EXTRACTED DATA:
-- -- --

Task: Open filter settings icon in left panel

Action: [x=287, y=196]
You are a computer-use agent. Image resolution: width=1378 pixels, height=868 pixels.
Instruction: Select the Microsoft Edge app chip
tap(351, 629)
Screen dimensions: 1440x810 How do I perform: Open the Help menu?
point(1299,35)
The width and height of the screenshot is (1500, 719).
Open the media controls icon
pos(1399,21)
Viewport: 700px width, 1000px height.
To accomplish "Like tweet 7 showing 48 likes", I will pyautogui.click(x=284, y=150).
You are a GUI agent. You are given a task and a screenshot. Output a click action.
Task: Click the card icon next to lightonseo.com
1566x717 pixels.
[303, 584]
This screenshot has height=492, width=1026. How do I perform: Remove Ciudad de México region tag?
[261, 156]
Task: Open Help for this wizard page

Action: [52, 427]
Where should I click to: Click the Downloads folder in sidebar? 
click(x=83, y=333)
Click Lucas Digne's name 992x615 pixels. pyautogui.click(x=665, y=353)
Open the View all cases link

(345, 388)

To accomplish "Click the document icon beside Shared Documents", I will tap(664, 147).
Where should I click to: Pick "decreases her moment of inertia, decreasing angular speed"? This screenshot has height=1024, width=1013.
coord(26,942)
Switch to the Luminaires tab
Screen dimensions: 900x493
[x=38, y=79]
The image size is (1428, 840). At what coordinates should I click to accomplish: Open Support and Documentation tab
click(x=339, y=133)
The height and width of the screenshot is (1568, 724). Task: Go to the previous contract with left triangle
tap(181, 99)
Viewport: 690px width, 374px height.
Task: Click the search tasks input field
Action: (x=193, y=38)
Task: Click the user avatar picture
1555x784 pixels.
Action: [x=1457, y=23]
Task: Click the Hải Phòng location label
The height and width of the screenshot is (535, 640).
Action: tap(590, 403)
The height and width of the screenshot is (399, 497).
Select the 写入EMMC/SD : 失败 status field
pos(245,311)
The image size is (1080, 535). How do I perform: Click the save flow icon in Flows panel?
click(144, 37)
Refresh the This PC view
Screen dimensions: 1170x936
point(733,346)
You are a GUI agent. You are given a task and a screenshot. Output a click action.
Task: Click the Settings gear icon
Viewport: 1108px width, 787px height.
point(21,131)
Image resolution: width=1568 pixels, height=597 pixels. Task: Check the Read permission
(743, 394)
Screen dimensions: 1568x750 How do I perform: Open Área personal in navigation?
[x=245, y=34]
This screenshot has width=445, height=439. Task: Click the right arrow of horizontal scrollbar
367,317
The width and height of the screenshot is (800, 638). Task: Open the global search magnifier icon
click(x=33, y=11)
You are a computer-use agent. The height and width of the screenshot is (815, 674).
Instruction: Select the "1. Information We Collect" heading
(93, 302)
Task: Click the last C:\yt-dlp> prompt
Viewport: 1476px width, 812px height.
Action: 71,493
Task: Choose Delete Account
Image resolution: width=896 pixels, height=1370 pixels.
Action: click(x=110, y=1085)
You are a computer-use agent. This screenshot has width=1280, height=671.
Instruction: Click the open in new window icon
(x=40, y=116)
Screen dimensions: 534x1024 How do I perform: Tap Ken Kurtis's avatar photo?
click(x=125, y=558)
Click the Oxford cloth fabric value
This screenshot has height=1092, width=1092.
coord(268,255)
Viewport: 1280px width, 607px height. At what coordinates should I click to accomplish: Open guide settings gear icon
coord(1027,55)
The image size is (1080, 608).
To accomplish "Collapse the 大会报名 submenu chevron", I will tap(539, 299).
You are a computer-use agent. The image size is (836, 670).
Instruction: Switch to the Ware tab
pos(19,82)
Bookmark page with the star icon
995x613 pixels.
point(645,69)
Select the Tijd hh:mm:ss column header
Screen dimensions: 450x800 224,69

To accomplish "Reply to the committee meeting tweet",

-- -- --

EXERCISE OBJECTIVE:
Keeping each line intact, set down the entire listing once more.

EXPECTED OUTPUT:
Task: Open filter settings icon in left panel

Action: [x=287, y=196]
You are a computer-use agent. Image resolution: width=1378 pixels, height=868 pixels.
Instruction: Select the Microsoft Edge app chip
tap(351, 629)
Screen dimensions: 1440x810 How do I perform: Open the Help menu?
point(1299,35)
The width and height of the screenshot is (1500, 719).
Open the media controls icon
pos(1399,21)
Viewport: 700px width, 1000px height.
To accomplish "Like tweet 7 showing 48 likes", I will pyautogui.click(x=284, y=150).
You are a GUI agent. You are given a task and a screenshot. Output a click action.
Task: Click the card icon next to lightonseo.com
1566x717 pixels.
[303, 584]
This screenshot has height=492, width=1026. How do I perform: Remove Ciudad de México region tag?
[261, 156]
Task: Open Help for this wizard page

Action: [52, 427]
Where should I click to: Click the Downloads folder in sidebar? 
click(x=83, y=333)
Click Lucas Digne's name 992x615 pixels. pyautogui.click(x=665, y=353)
Open the View all cases link

(345, 388)

To accomplish "Click the document icon beside Shared Documents", I will tap(664, 147).
Where should I click to: Pick "decreases her moment of inertia, decreasing angular speed"? This screenshot has height=1024, width=1013.
coord(26,942)
Switch to the Luminaires tab
Screen dimensions: 900x493
[x=38, y=79]
The image size is (1428, 840). At what coordinates should I click to accomplish: Open Support and Documentation tab
click(x=339, y=133)
The height and width of the screenshot is (1568, 724). Task: Go to the previous contract with left triangle
tap(181, 99)
Viewport: 690px width, 374px height.
Task: Click the search tasks input field
Action: (x=193, y=38)
Task: Click the user avatar picture
1555x784 pixels.
Action: [x=1457, y=23]
Task: Click the Hải Phòng location label
The height and width of the screenshot is (535, 640).
Action: tap(590, 403)
The height and width of the screenshot is (399, 497).
Select the 写入EMMC/SD : 失败 status field
pos(245,311)
The image size is (1080, 535). How do I perform: Click the save flow icon in Flows panel?
click(144, 37)
Refresh the This PC view
Screen dimensions: 1170x936
point(733,346)
You are a GUI agent. You are given a task and a screenshot. Output a click action.
Task: Click the Settings gear icon
Viewport: 1108px width, 787px height.
point(21,131)
Image resolution: width=1568 pixels, height=597 pixels. Task: Check the Read permission
(743, 394)
Screen dimensions: 1568x750 How do I perform: Open Área personal in navigation?
[x=245, y=34]
This screenshot has width=445, height=439. Task: Click the right arrow of horizontal scrollbar
367,317
The width and height of the screenshot is (800, 638). Task: Open the global search magnifier icon
click(x=33, y=11)
You are a computer-use agent. The height and width of the screenshot is (815, 674).
Instruction: Select the "1. Information We Collect" heading
(93, 302)
Task: Click the last C:\yt-dlp> prompt
Viewport: 1476px width, 812px height.
Action: 71,493
Task: Choose Delete Account
Image resolution: width=896 pixels, height=1370 pixels.
Action: click(x=110, y=1085)
You are a computer-use agent. This screenshot has width=1280, height=671.
Instruction: Click the open in new window icon
(x=40, y=116)
Screen dimensions: 534x1024 How do I perform: Tap Ken Kurtis's avatar photo?
click(x=125, y=558)
Click the Oxford cloth fabric value
This screenshot has height=1092, width=1092.
coord(268,255)
Viewport: 1280px width, 607px height. At what coordinates should I click to accomplish: Open guide settings gear icon
coord(1027,55)
The image size is (1080, 608).
To accomplish "Collapse the 大会报名 submenu chevron", I will tap(539, 299).
You are a computer-use agent. The image size is (836, 670).
Instruction: Switch to the Ware tab
pos(19,82)
Bookmark page with the star icon
995x613 pixels.
point(645,69)
Select the Tijd hh:mm:ss column header
Screen dimensions: 450x800 224,69

To accomplish "Reply to the committee meeting tweet",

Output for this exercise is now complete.